Finally, then the second question, just with regards to the 50mg oral sema again. Just help us think about how we handicap that study. Can you just talk a little bit about PK based on sort of all absorption and what you know about where sort of oral 50 mg sits versus injectable formulation of Ozempic? And how we should, therefore, think about potentially where we could get to in that study at the end?
Karsten Munk Knudsen - Executive VP, CFO & Member of the Management Board
Thank you for that set of questions. So if I start out explaining the underlying 9% and then Camilla, if you talk to the high dose, and the 50-milligram positioning versus the injectable semaglutide 2.4 mg.

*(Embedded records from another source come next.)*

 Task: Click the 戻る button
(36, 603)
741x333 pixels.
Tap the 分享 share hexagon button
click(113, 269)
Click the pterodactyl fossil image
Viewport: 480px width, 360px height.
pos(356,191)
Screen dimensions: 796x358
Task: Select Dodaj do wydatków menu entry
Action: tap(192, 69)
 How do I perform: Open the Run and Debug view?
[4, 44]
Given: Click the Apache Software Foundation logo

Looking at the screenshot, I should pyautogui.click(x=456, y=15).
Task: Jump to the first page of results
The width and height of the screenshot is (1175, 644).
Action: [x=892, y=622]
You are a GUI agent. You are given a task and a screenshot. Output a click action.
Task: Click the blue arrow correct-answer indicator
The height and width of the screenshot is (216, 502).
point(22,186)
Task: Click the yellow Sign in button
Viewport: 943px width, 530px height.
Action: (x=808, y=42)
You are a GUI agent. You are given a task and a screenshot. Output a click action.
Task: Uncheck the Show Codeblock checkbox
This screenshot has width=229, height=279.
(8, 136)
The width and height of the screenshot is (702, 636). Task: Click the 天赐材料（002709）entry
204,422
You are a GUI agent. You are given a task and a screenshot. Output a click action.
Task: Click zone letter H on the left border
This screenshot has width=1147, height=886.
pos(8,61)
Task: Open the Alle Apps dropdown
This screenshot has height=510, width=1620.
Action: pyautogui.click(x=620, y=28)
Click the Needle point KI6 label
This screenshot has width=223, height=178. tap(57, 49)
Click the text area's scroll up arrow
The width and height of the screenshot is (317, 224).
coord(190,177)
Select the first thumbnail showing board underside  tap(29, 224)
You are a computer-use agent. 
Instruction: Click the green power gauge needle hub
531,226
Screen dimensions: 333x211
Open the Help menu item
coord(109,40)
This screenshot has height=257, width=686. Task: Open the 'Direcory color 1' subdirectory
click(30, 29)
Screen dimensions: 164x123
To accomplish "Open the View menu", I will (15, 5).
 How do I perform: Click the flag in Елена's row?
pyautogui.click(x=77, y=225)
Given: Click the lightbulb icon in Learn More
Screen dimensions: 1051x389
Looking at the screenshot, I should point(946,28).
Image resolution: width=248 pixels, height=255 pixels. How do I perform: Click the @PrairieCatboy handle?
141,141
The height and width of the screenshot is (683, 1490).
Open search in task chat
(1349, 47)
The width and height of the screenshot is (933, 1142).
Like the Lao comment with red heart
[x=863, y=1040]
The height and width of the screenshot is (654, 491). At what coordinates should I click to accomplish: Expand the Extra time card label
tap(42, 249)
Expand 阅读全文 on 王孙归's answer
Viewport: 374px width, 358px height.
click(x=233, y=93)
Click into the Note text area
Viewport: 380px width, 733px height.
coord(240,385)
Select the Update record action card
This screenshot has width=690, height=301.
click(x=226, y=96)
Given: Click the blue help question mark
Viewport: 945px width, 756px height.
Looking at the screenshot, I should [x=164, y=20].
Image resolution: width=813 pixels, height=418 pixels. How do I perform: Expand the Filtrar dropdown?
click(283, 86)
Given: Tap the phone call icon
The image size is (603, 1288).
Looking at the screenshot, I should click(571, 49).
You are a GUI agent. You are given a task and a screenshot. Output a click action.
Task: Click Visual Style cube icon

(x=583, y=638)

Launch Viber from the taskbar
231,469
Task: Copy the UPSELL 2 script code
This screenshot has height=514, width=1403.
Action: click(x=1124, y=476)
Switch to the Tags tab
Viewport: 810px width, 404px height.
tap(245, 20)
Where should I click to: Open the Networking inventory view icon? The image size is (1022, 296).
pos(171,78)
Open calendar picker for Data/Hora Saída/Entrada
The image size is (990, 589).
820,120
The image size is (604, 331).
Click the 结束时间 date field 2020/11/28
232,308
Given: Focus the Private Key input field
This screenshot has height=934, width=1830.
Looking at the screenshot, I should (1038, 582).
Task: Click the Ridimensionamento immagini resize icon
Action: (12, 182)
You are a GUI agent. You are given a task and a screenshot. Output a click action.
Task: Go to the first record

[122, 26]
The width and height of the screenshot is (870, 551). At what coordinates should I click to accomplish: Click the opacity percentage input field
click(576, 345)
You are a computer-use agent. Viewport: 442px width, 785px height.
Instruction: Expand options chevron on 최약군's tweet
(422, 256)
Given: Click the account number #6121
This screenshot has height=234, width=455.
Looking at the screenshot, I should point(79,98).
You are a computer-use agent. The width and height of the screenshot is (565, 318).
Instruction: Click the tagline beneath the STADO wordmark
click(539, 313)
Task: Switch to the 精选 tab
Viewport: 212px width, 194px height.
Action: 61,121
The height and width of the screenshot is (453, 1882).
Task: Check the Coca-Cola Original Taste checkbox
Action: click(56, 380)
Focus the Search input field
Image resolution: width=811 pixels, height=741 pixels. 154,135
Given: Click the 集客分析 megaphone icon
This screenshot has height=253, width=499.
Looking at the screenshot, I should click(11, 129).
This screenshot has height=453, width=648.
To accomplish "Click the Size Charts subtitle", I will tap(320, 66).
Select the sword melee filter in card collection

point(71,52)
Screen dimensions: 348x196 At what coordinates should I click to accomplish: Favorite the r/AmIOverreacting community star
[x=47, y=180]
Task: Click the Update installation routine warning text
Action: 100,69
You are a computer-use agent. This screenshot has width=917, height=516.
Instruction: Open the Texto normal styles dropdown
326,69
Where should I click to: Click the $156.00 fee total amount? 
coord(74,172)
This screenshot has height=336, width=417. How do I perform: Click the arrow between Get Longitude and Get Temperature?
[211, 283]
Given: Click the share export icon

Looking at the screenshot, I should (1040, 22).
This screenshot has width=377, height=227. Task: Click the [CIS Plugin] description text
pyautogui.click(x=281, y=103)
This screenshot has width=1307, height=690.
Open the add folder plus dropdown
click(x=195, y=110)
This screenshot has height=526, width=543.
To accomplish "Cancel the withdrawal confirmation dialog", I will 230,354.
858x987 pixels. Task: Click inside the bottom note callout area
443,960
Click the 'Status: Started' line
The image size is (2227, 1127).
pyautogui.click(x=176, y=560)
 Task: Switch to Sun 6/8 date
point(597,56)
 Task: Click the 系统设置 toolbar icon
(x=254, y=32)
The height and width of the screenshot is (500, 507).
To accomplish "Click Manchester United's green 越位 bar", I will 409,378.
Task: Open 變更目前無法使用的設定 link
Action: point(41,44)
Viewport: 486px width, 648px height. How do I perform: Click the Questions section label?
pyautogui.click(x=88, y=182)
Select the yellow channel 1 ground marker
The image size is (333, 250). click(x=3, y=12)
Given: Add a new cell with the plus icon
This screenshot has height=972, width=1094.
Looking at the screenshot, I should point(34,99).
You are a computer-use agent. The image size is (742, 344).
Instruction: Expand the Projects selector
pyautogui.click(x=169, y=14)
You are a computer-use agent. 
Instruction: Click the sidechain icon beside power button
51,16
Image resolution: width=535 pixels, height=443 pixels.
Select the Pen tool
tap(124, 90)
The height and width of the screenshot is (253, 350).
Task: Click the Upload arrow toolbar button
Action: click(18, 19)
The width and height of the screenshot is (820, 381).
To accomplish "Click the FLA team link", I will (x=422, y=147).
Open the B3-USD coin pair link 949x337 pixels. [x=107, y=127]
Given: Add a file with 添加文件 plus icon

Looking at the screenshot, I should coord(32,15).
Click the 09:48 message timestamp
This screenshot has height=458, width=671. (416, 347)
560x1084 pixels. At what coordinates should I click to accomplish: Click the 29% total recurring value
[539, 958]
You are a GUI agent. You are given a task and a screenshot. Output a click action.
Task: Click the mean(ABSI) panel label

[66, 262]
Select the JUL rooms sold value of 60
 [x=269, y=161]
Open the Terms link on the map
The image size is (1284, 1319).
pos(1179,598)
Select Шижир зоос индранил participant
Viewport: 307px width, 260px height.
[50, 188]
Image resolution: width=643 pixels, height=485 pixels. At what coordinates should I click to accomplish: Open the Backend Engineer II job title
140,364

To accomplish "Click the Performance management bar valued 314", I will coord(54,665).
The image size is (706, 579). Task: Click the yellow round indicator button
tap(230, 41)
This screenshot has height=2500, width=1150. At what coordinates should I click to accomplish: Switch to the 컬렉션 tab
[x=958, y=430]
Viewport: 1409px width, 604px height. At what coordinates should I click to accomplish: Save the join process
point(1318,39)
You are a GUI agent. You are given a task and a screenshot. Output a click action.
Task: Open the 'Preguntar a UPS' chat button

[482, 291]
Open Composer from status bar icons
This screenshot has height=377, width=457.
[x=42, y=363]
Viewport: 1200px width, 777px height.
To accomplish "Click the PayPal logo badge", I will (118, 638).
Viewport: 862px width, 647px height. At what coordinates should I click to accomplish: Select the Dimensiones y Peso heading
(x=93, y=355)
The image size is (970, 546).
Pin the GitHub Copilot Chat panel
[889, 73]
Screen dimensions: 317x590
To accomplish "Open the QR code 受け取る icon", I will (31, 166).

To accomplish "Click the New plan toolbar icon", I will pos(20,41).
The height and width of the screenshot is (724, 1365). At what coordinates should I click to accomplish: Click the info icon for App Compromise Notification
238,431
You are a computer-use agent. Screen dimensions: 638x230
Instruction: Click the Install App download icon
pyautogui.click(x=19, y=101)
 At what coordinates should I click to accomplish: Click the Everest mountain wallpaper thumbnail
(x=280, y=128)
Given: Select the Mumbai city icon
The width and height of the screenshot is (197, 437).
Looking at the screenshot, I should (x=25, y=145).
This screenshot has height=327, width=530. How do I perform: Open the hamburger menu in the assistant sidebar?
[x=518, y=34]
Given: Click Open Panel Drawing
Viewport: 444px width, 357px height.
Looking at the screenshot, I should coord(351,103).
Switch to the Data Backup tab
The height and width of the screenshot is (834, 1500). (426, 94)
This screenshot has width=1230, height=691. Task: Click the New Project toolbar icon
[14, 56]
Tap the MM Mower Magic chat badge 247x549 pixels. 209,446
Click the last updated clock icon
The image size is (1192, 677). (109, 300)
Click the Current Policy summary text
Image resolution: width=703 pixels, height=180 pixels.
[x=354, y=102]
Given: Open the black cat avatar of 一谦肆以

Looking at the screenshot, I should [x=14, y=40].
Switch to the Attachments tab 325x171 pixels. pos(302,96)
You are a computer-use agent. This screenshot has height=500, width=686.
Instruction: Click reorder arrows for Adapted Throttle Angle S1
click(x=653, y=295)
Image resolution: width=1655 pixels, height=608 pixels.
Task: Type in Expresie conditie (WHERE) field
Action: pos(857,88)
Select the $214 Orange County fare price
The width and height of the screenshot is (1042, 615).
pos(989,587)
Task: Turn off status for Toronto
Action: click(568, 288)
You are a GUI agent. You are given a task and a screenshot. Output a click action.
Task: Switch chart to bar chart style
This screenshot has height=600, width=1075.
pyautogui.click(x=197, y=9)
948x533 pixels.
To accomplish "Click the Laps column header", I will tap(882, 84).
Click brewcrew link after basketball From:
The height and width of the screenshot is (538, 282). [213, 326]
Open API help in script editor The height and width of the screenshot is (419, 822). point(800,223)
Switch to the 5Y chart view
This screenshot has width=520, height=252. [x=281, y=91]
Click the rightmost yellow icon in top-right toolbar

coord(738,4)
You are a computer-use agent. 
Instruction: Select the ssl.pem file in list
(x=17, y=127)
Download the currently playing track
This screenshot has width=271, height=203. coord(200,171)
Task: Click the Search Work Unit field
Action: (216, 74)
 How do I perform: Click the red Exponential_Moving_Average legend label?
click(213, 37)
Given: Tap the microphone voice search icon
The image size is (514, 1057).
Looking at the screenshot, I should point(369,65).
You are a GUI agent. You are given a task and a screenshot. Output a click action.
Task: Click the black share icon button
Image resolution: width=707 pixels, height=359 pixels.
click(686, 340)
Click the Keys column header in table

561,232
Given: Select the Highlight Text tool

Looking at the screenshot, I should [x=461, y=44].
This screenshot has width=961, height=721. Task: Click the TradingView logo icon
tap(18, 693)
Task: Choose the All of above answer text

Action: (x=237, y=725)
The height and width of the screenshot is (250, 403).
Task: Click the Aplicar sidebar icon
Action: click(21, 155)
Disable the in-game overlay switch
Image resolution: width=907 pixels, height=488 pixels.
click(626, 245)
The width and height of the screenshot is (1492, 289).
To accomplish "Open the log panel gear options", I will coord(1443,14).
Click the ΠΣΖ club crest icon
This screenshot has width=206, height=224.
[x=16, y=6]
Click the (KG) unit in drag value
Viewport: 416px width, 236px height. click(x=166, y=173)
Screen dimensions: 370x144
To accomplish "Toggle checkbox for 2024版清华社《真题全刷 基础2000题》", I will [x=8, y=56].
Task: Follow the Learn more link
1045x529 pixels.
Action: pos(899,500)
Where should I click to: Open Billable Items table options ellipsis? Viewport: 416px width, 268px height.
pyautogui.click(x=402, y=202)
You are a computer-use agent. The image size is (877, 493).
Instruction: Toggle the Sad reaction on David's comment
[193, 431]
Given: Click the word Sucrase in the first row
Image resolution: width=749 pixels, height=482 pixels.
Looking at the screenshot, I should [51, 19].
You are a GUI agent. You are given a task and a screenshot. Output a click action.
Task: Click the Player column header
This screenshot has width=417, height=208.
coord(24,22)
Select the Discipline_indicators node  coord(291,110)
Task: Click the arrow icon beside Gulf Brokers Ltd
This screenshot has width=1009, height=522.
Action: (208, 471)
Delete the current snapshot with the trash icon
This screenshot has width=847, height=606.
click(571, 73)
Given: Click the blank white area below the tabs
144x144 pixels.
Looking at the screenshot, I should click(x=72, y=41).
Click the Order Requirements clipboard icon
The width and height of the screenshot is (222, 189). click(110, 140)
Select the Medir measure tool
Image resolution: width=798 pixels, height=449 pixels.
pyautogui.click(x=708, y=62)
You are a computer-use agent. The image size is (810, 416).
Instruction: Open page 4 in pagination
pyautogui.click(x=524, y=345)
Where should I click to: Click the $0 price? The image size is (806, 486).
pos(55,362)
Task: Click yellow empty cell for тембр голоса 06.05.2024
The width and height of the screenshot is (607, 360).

So on the 9% and the 5% adjustment related to current year, I think the way you should think about it is that IO growth of 9% when we adjust for stocking -- sorry, for shipment and tender timing, then we are looking at an IO growth just a notch higher than 10%. And then the remainder of the 5% is related to U.S. wholesaler stocking, of which, I would say, to the tune of half or so is related to the Ozempic 3-milligram pen presentation being launched.
Then Camilla, how do we position the semaglutide high dose vis-à-vis current treatments of diabetes?
Camilla Sylvest - Executive VP, Head of Commercial Strategy & Corporate Affairs and Member of the Management Board
Yes. So we know from our clinical trials from Ozempic that 8 out of 10 patients can get in good glucose control with a weight loss. So what -- the way we are thinking of high dose is that there are a few patients that over time, due to the progressive nature of diabetes, would need a higher dose, potentially, and can benefit from that. So that's how we basically see that patients can stay on a GLP-1 for a longer time, and with that, keep the benefits in both in terms of glucose control and also blood sugar control. And with Ozempic, we also have a proven cardiovascular profile. So this is how we see the benefits of high dose.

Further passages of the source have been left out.